Por meio da hiperpersonalização as companhias podem enviar mensagens baseadas no contexto dos clientes (lugar e hora certos) e por meio do canal correto. O marketing hiperpersonalizado junto ao marketing digital busca engajar de modo significativo e, até então incomum, uma grande base de clientes, aprofundando com cada um deles os vínculos dos relacionamentos existentes e construindo novos.

O que se espera com a implementação deste tipo de estratégia não é somente o aumento da satisfação do cliente, mas também um impulso importante na fidelidade à marca, na disposição para gastar e na eficácia geral dos reais investidos em marketing.

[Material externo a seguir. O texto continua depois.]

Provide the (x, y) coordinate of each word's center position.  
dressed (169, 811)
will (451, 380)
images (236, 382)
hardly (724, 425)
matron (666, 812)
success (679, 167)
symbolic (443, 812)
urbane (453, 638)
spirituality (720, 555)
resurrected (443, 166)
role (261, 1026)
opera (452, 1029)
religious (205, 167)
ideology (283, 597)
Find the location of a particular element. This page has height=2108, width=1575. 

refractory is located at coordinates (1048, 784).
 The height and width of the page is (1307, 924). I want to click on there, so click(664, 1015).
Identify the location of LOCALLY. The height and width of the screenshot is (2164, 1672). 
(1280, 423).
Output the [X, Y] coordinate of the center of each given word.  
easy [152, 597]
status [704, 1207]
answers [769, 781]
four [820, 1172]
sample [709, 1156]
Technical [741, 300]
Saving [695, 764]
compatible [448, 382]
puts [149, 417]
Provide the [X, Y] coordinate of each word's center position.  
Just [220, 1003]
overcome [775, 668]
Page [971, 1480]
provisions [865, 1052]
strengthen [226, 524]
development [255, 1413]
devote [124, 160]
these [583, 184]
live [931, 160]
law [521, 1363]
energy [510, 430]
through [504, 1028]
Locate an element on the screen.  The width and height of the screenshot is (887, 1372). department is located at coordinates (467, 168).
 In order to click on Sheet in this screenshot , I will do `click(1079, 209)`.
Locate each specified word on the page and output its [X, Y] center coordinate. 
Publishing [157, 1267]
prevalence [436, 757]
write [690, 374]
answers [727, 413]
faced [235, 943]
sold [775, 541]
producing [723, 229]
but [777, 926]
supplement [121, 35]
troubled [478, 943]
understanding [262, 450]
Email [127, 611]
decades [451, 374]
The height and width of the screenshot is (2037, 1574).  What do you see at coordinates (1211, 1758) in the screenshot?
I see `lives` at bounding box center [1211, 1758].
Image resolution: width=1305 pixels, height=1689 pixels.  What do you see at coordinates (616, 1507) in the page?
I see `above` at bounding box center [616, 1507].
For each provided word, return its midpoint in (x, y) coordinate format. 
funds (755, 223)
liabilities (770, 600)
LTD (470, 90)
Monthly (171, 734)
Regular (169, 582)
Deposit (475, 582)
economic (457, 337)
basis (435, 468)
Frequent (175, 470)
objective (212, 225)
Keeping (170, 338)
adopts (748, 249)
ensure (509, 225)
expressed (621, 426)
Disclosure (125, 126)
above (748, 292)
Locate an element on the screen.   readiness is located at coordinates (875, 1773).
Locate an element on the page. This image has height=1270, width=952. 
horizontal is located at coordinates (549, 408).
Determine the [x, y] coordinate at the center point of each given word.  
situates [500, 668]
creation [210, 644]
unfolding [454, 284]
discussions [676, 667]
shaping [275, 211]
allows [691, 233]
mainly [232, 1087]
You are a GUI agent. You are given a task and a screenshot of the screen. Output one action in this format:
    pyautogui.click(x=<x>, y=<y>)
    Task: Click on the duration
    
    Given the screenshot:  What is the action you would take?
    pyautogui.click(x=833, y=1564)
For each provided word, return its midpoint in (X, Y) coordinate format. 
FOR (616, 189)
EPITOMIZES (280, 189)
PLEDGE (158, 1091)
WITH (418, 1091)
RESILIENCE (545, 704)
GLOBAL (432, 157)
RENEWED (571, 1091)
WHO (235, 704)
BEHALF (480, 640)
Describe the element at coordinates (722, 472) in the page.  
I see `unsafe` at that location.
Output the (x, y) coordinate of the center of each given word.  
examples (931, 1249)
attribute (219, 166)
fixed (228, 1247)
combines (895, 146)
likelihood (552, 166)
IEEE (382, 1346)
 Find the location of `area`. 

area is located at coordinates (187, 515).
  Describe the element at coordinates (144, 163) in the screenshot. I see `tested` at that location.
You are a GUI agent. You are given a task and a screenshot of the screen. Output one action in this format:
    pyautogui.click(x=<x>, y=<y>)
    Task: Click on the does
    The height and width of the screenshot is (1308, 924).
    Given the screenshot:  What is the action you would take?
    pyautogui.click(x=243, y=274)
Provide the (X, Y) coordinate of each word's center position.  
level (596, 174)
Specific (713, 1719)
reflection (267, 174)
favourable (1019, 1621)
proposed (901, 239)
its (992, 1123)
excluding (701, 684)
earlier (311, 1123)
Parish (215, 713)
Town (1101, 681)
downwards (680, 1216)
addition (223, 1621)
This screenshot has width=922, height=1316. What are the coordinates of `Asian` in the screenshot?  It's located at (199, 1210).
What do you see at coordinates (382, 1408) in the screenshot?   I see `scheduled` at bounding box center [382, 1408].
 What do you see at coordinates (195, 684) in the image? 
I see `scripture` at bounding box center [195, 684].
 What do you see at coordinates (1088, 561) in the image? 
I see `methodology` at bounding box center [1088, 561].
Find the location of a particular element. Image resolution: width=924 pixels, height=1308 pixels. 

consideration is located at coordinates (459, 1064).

Um estudo recente do Gartner sugere que as marcas correm o risco de perder cerca de 40% de sua base de clientes existente devido a esforços insuficientes de personalização de suas ofertas.

Vejamos a seguir alguns exemplos de empresas que vêm adotando estratégias de hiperpersonalização com sucesso, mesmo que alguns cuidados sejam evitados:

Amazon

A Amazon é famosa por seu cuidado com a experiência de compra que visa nada menos que a perfeição. Duas estratégias que tomaram um bom rumo recentemente e que dialogam com o nosso tema: filtragem colaborativa e análise preditiva.

Os sistemas de avaliação e feedback da empresa americana se conectam uns aos outros para enviar itens populares em algumas categorias para compradores que podem não ter conhecimento, mas cujo comportamento, perfil e momento de vida indicam que “poderiam” se interessar.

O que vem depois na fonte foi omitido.